In 2007, only a few hedge fund managers realized the mortgage bonds Wall Street investment banks were selling to financial institutions around the world were far riskier than Wall Street was telling those institutions.
And those hedge fund managers didn’t announce this to the world, just positioned themselves to profit from the eventual collapse.
And even they didn’t realize the problem was going to destroy all five Wall Street investment banks and trigger the greatest worldwide economic disaster since the Great Depression.
When it comes to the economy and the stock market, we need to fear the dangers we don’t know about, not what’s obvious.
The Journalists Want to Trigger a Stock Market Collapse so Trump Will Not Be Reelected
This point should be obvious.
Bill Maher is openly rooting for a recession to defeat Trump. At least he’s honest. He’s just saying what the others are thinking, but realize they shouldn’t publicly admit to.
Economists are Paid to Make Predictions
Most of them can’t hold a candle to Irving Fisher, and look how good he was at predicting the stock market.
Seriously, they’re paid just to predict – not to make ACCURATE predictions.
As Yogi Bera once pointed out, it’s very hard to make accurate predictions, especially about the future.
Of course, sometimes they’re right.
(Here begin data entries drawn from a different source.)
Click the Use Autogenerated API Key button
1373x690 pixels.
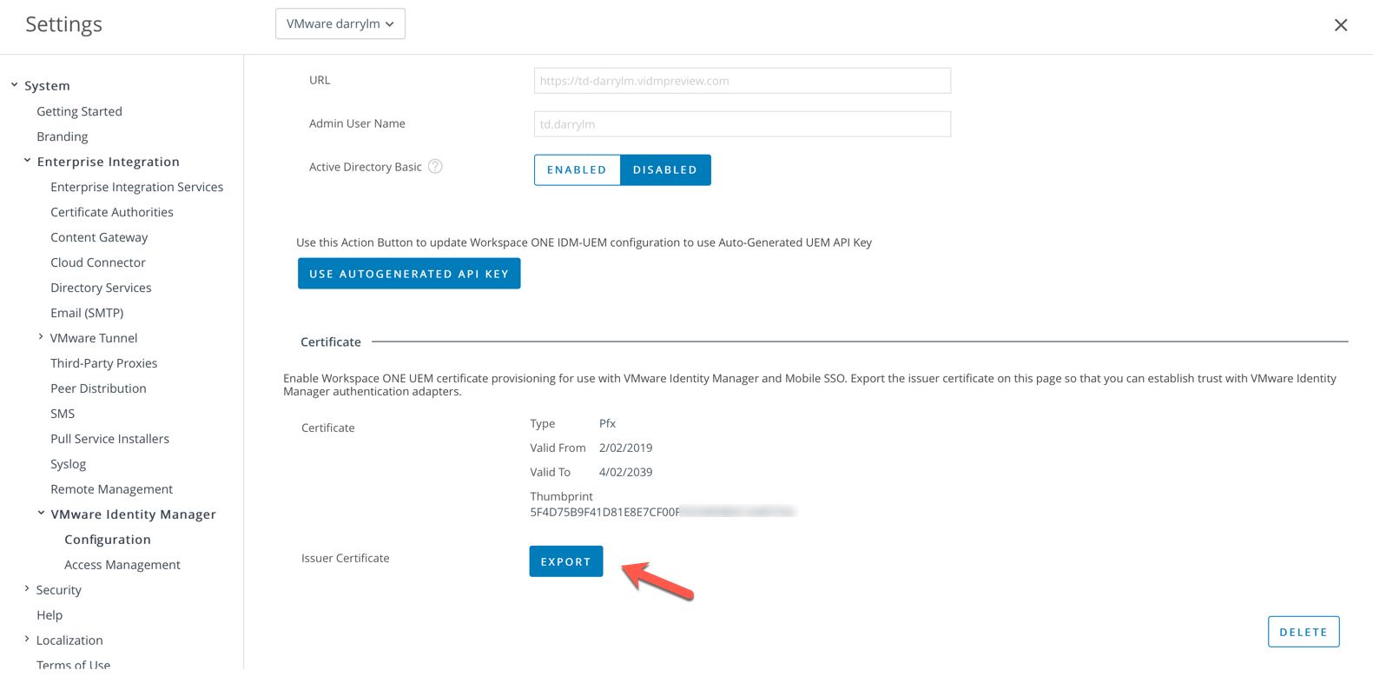pyautogui.click(x=409, y=274)
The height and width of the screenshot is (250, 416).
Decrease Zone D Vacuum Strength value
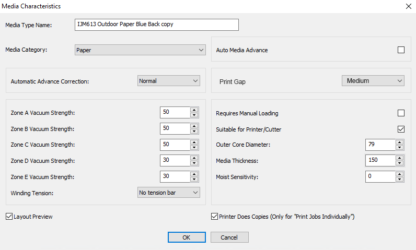point(194,163)
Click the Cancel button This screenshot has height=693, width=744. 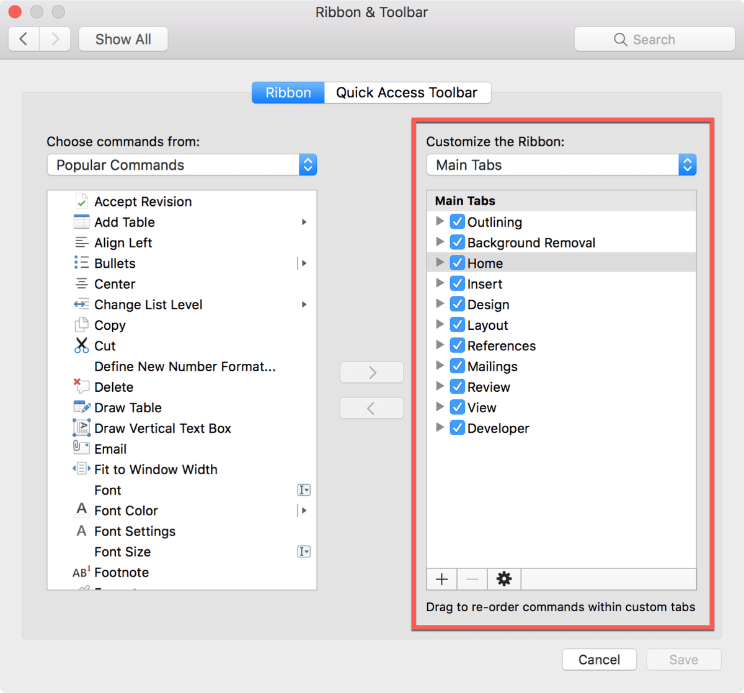tap(599, 660)
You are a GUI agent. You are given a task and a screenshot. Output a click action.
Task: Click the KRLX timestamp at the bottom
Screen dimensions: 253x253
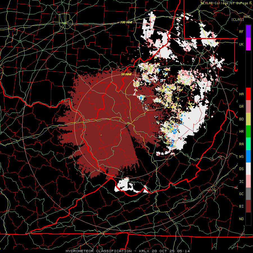[164, 251]
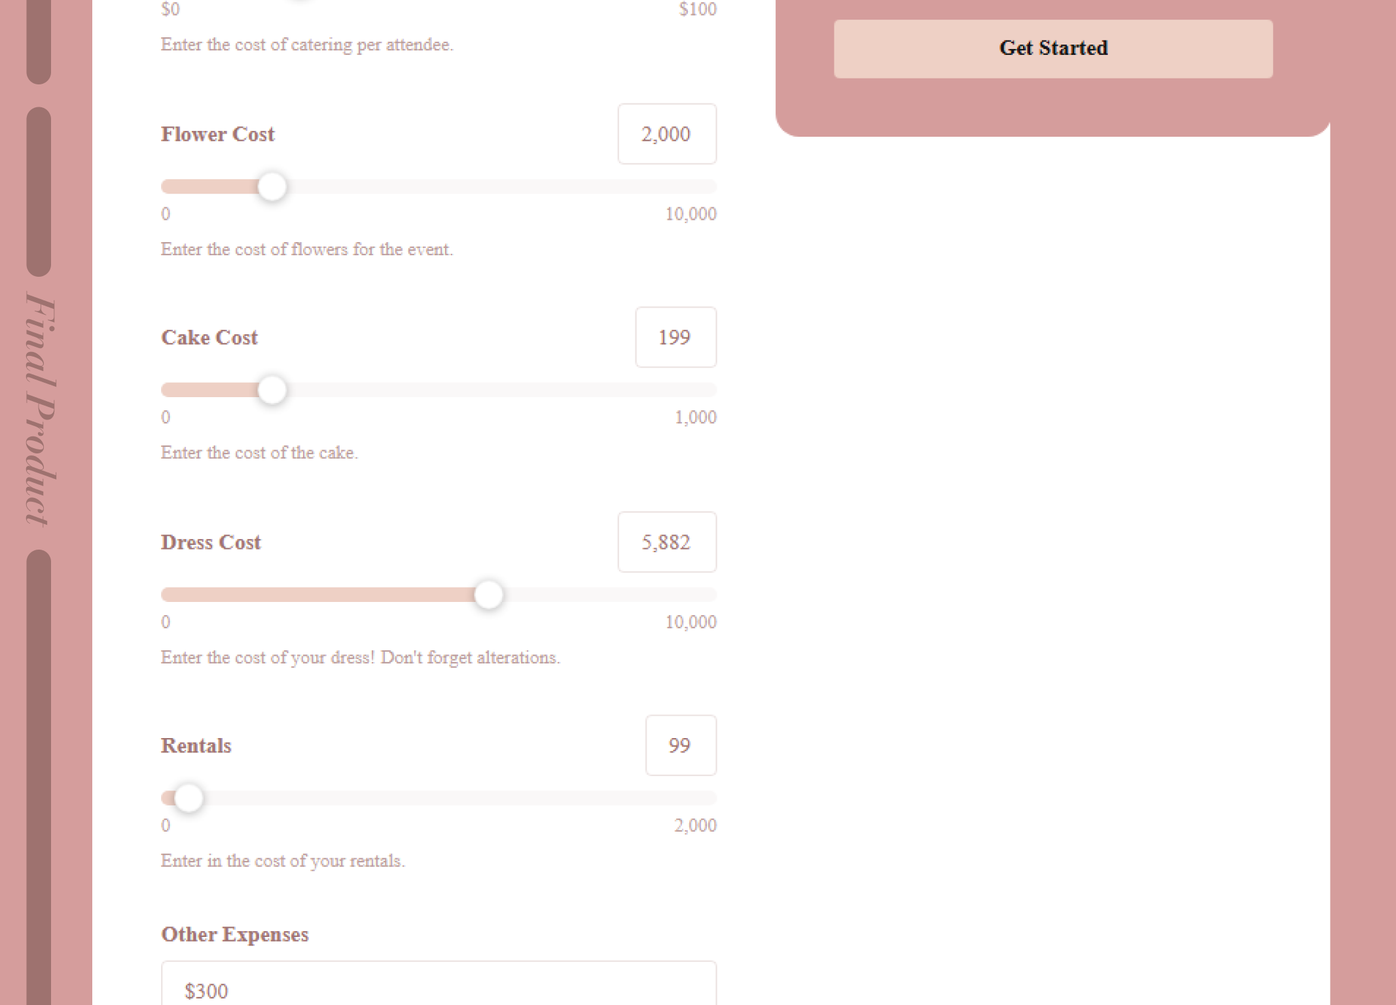Click the dress alterations helper text
Viewport: 1396px width, 1005px height.
click(360, 658)
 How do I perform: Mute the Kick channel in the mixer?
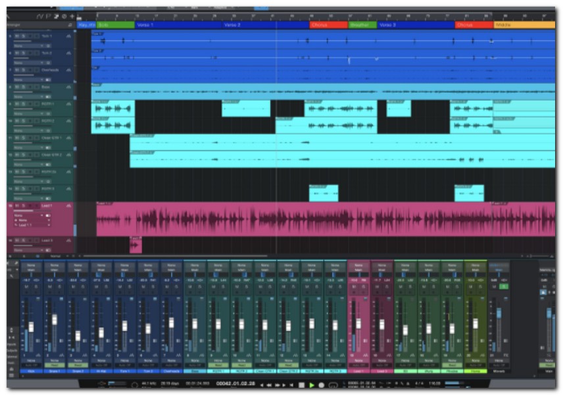(x=28, y=286)
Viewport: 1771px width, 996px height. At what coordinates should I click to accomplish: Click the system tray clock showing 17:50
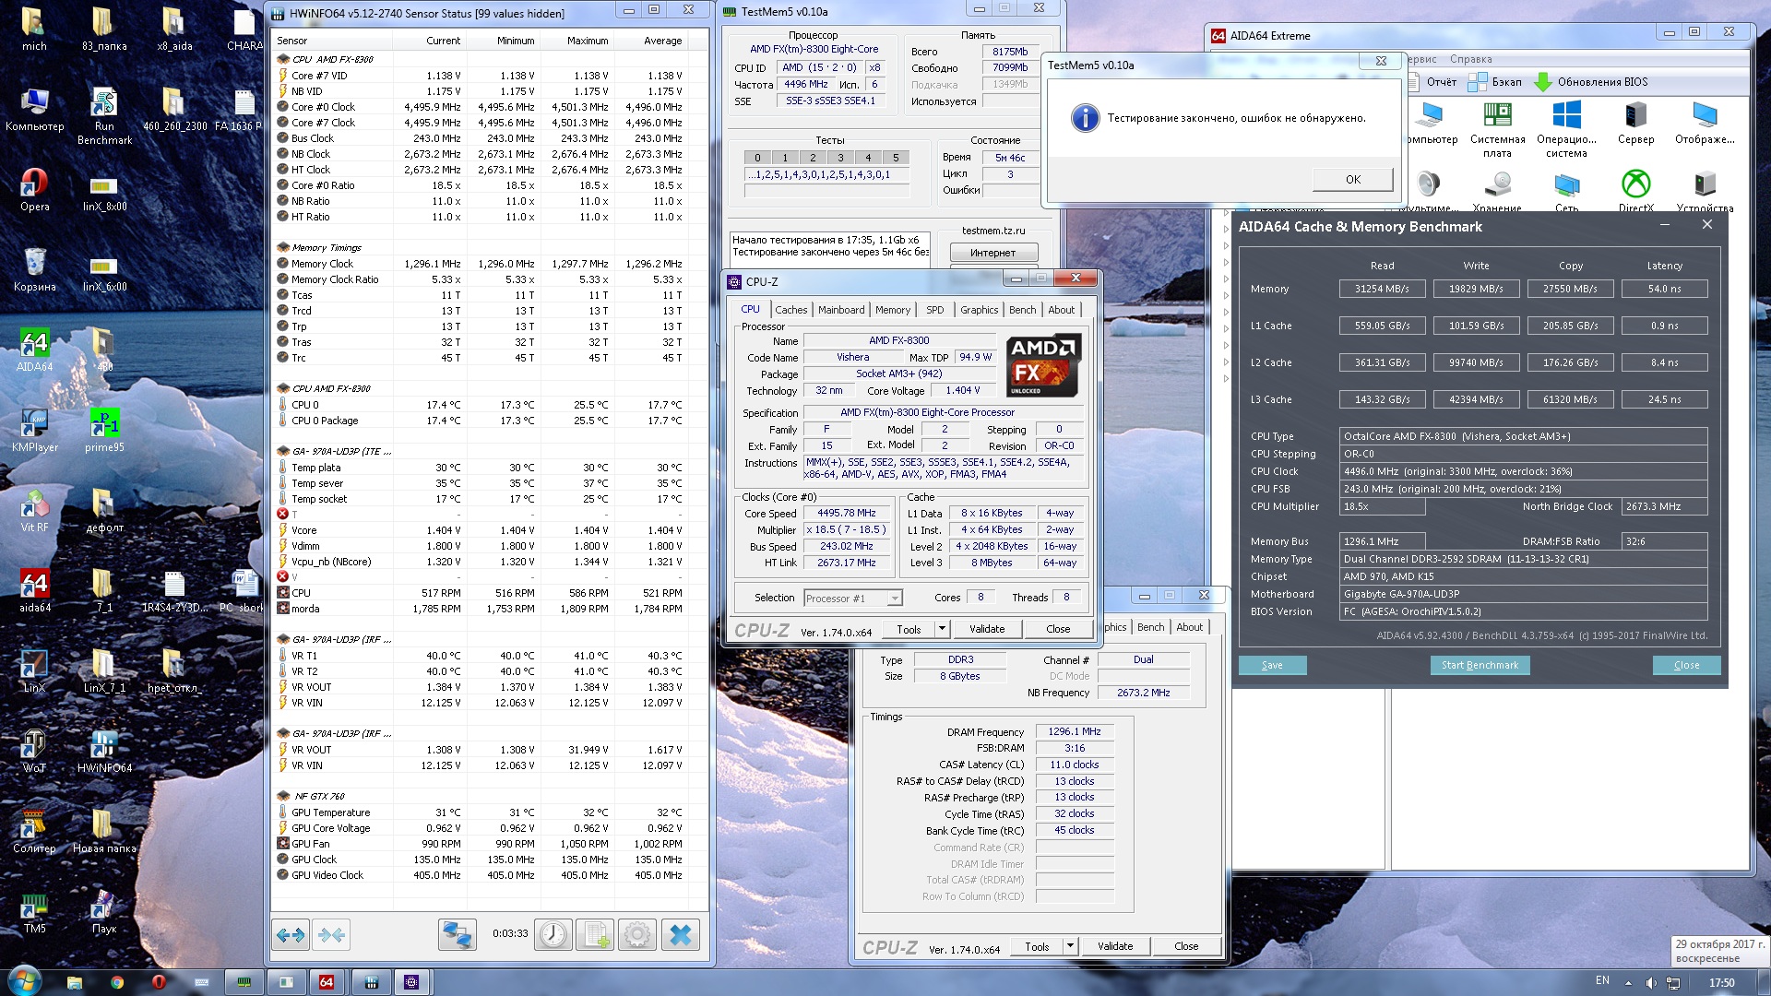click(x=1721, y=982)
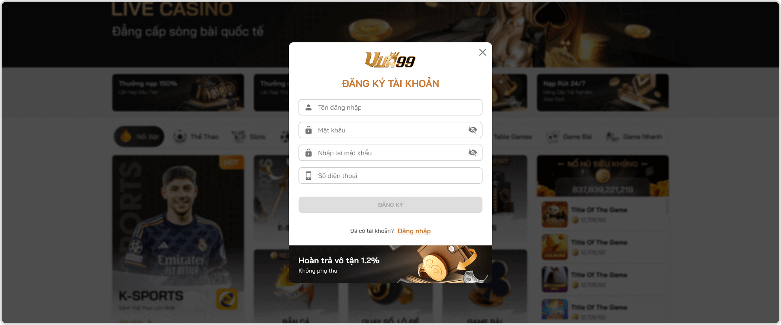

Bet on the outcome of enough football games, and eventually, you’ll win.
But one correct prediction does not make anybody, especially economists, accurate on a consistent, dependable basis.
Stay Prepared for Hard Times
The recession or crash might not wait for 2020 – it might come next week, for all you or I or those economists know.
Don’t give in to fear, but also don’t let greed make you vulnerable. Pay off debt. Diversify your investments. Keep a cash fund for emergencies.
Don’t sell your stocks, thinking you’re going to avoid the next crash and will repurchase them at the next market low. You’ll have to pay capital gains tax, and will probably miss the market’s top and bottom.
And don’t believe those mainstream journalists and economists know any more than you do.